I’m sold. But who wants to be on the receiving end of all this exploitation? What analyst wouldn't heighten their own information threshold? Scarcities abound but we're awash in an information surplus that fuels the knowledge deficits of Gartner subscribers -- the same folks who insist on narratives, matrixes, buzzwords, and revenue neutral 9-9-9 tax reform.

But what about the rest of our ECM brethren? Are they buying this? Are they seeing the jet packs and rally caps Gartner is intimating? Or are they still puttering away on knowledge tractors. Are they referring back to five year plans for data harvestors still twisting in their original hanging folders?

The Medium is a Two Way Message

Is Gartner on to something?

Yes, if you ask the community manager of fledgling social media sites. They’re being given the watchful wink by the brass to bypass over-architected silos that serve the production quotas of a quarantined enterprise. Social media is probably the wrong tag to apply here when the message is a two-way medium. Those silos will cycle through their legacies as containers of document collections. It’s the community manager who mediates these resources to pool and build on the collective experience of their group members.

Hands off the Merchandise

Are the days of producer / users who build their own apps upon us?

No, if you’re waiting on leaders who see knowledge transfer as something abstract, or worse, as outdated as a Sean Connery Bond film or a Federal sting operation inside a research facility. In that leadership vacuum sits an IT function all too willing…

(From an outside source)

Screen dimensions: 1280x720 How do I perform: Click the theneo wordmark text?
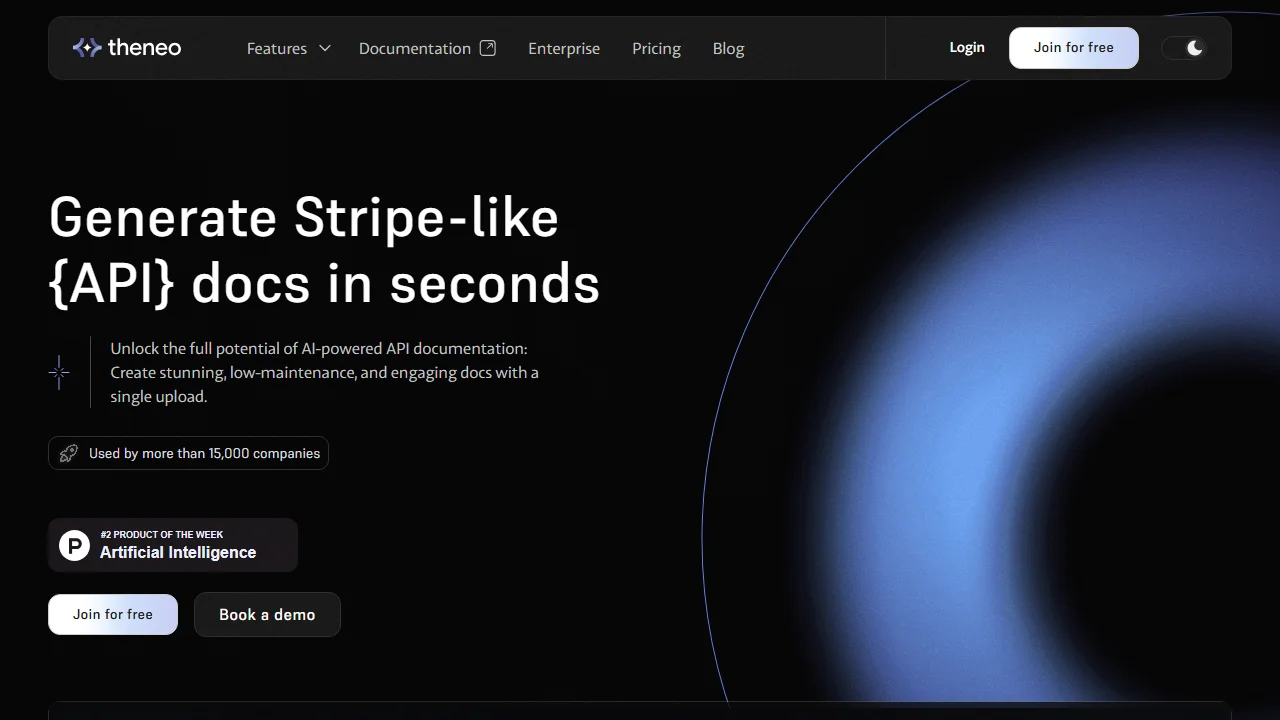pyautogui.click(x=144, y=48)
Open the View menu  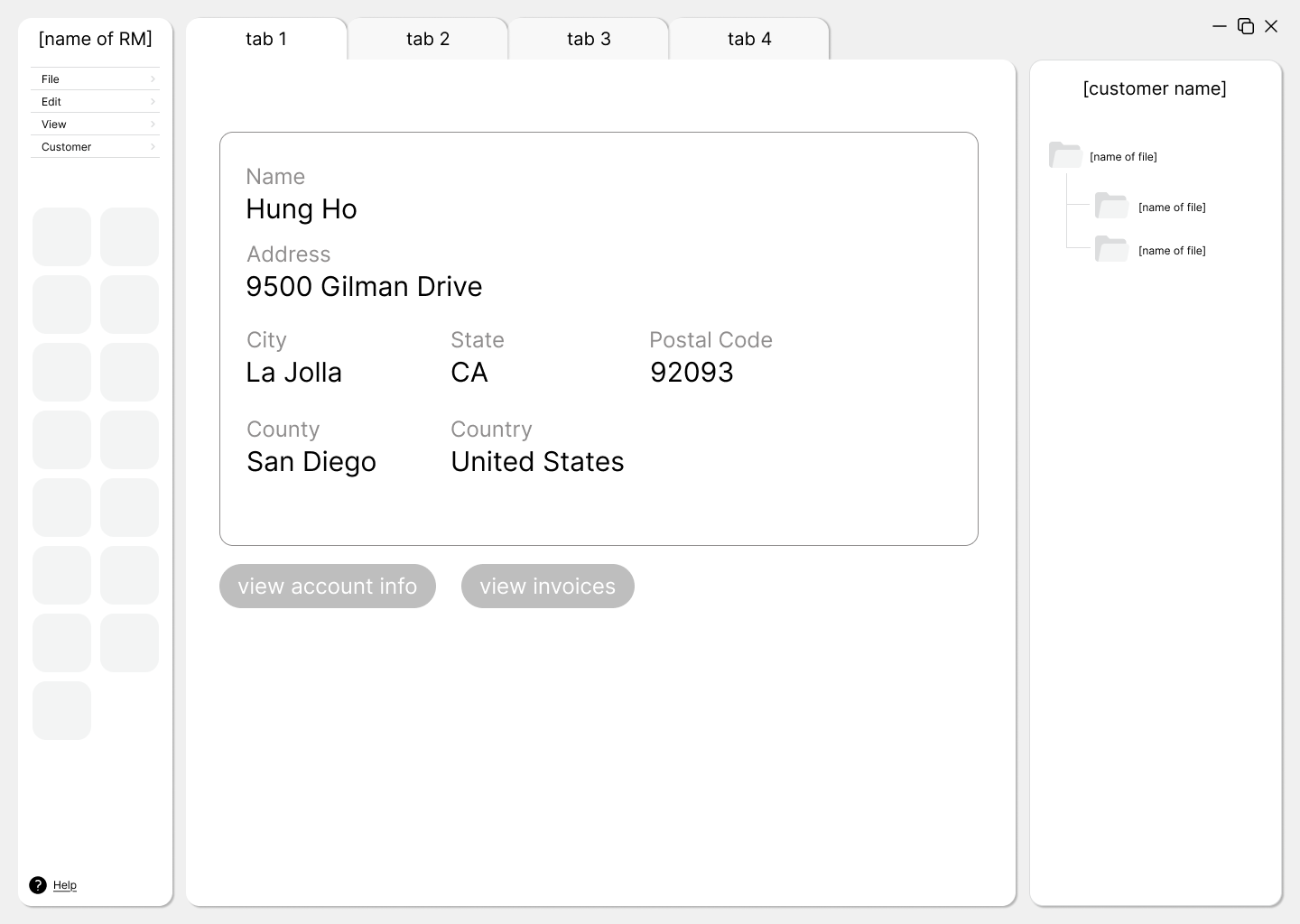[x=53, y=124]
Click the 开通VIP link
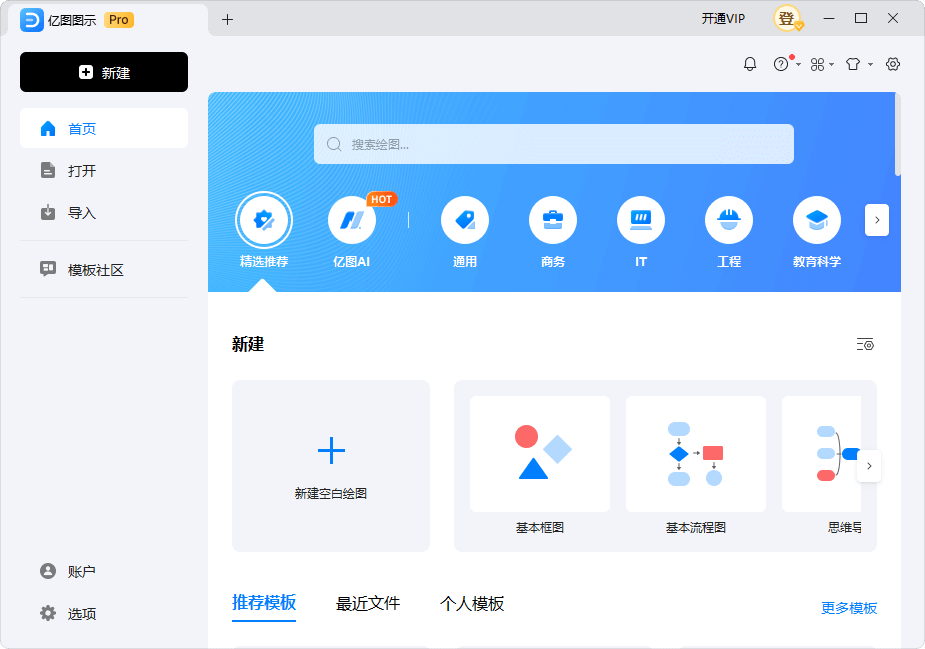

  • To delay the inevitable move to unfamiliar systems,
  • To keep non-IT hands off IT property – even when it means suspending development of the D.I.Y. services intended to support the business side, and,
  • To play the cost card – a winning hand in any organization where incumbent IT is required to run the lost and found at the orphanage of acquisition assets.

Up the Junction

So what's the true fate of the knowledge professional. Do we stick with the familiar script or do we rise to the occasion? There is a "qualified yes" in scaling the boundaries of sequestered server farms. Here's our choice offered through two implicit truths:

  1. Assets exist to be optimized.
  2. Liabilities should be obliterated (or mitigated to the max).

It’s that simple litmus test that speaks up for knowledge professionals better than any keynote speaker, ad campaign, or vendor-bound webinar series. It’s at the fork in the asset / liability junction where knowledge professionals are no longer …

Pushing paper but pulling resources

Hand-coding dead vocabularies but mapping tags to keywords

Standardizing on file formats or form-laden templates but on operational clock-speed and time-to-market

Social Acceptance

It’s been ten years since the web outside our firewalls determined there need be…

One click to purchase

One result page to review

One less middle-man between the checkout box and the warehouse

The same will be written this decade from the enterprise where every knowledge object is…

One step removed from deal-closing

One cut/paste to generate the right value proposition

One raison d'être: respond directly to business needs – not to generate a list of documents around a query

Either way the menial stuff will be workflow-enabled, outsourced, or simply ignored if we don’t design systems for the way our users engage as peers and as team members. That's true if we want to occupy leadership positions, retool our skills, and build service models that move beyond the one-off fire drills of the past.  In future blogs we’ll explore some certification programs, including AIIM’s own strategic focus, designed to do precisely that.

In the meantime my fellow knowledge workers – you have nothing to lose but your login to systems that will require your assistance in shutting down. But that's not where the value lies. The era of white glove document handlers is winding down. The actual problem-solving has just begun.